结果表明,在接受可能引发癫痫的光刺激下,健康人的大脑将出现高度混乱并努力稳定这种不确定性的混乱状态。而癫痫患者在这种刺激下,大脑仍保持一种高度稳定状态。进一步研究发现,大脑的活跃程度可以通过某些色彩组合进行调节。如,红蓝组合的闪烁光刺激比红绿或蓝绿组合光更能使大脑皮质兴奋。(生物谷bioon.com)
生物谷推荐原始出处:
PLoS ONE 4(9): e7173. doi:10.1371/journal.pone.0007173
Investigating Neuromagnetic Brain Responses against Chromatic Flickering Stimuli by Wavelet Entropies
Mayank Bhagat1, Chitresh Bhushan2, Goutam Saha2, Shinsuke Shimjo3,4,5, Katsumi Watanabe5,6,7, Joydeep Bhattacharya8,9*
1 Department of Electrical Engineering, Indian Institute of Technology, Kharagpur, India, 2 Electronics & Electrical Communication Engineering, Indian Institute of Technology, Kharagpur, India, 3 Department of Biology, California Institute of Technology, Pasadena, California, United States of America, 4 NTT Communication Sciences Laboratories, Atsugi, Kanagawa, Japan, 5 Exploratory Research for Advanced Technology (ERATO), Japan Science & Technology Agency, Atsugi, Kanagawa, Japan, 6 Research Center of Advanced Science and Technology, University of Tokyo, Tokyo, Japan, 7 National Institute of Advanced Industrial Science and Technology, Tsukuba, Ibaraki, Japan, 8 Department of Psychology, Goldsmiths College, University of London, London, United Kingdom, 9 Commission for Scientific Visualization, Austrian Academy of Sciences, Vienna, Austria
Background
Photosensitive epilepsy is a type of reflexive epilepsy triggered by various visual stimuli including colourful ones.
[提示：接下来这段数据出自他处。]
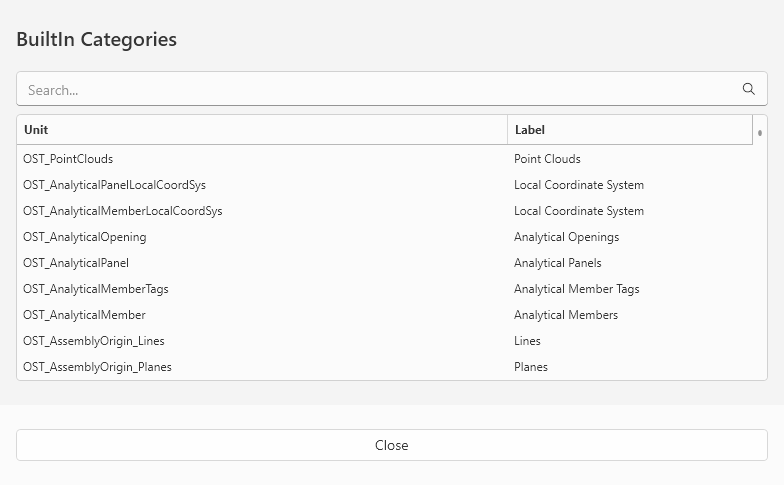The width and height of the screenshot is (784, 485).
Task: Click the Analytical Members label cell
Action: coord(566,315)
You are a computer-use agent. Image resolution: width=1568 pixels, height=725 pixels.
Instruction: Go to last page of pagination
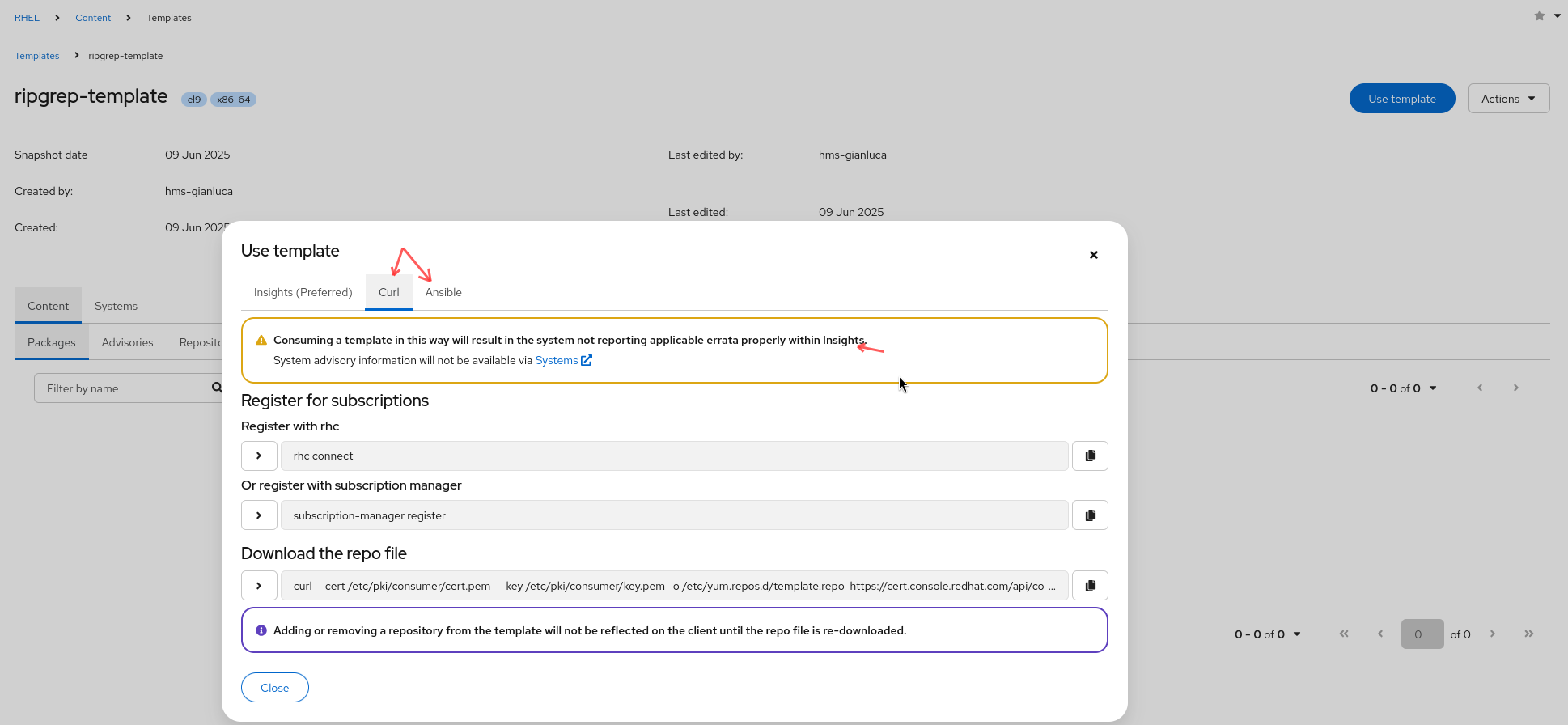1528,634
Despite the ubiquitous presence of colorful displays, brain responses against different colour combinations are not properly studied.
Methodology/Principal Findings
Here, we studied the photosensitivity of the human brain against three types of chromatic flickering stimuli by recording neuromagnetic brain responses (magnetoencephalogram, MEG) from nine adult controls, an unmedicated patient, a medicated patient, and two controls age-matched with patients. Dynamical complexities of MEG signals were investigated by a family of wavelet entropies. Wavelet entropy is a newly proposed measure to characterize large scale brain responses, which quantifies the degree of order/disorder associated with a multi-frequency signal response. In particular, we found that as compared to the unmedicated patient, controls showed significantly larger wavelet entropy values. We also found that Renyi entropy is the most powerful feature for the participant classification. Finally, we also demonstrated the effect of combinational chromatic sensitivity on the underlying order/disorder in MEG signals.
Conclusions/Significance
Our results suggest that when perturbed by potentially epileptic-triggering stimulus, healthy human brain manages to maintain a non-deterministic, possibly nonlinear state, with high degree of disorder, but an epileptic brain represents a highly ordered state which making it prone to hyper-excitation. Further, certain colour combination was found to be more threatening than other combinations.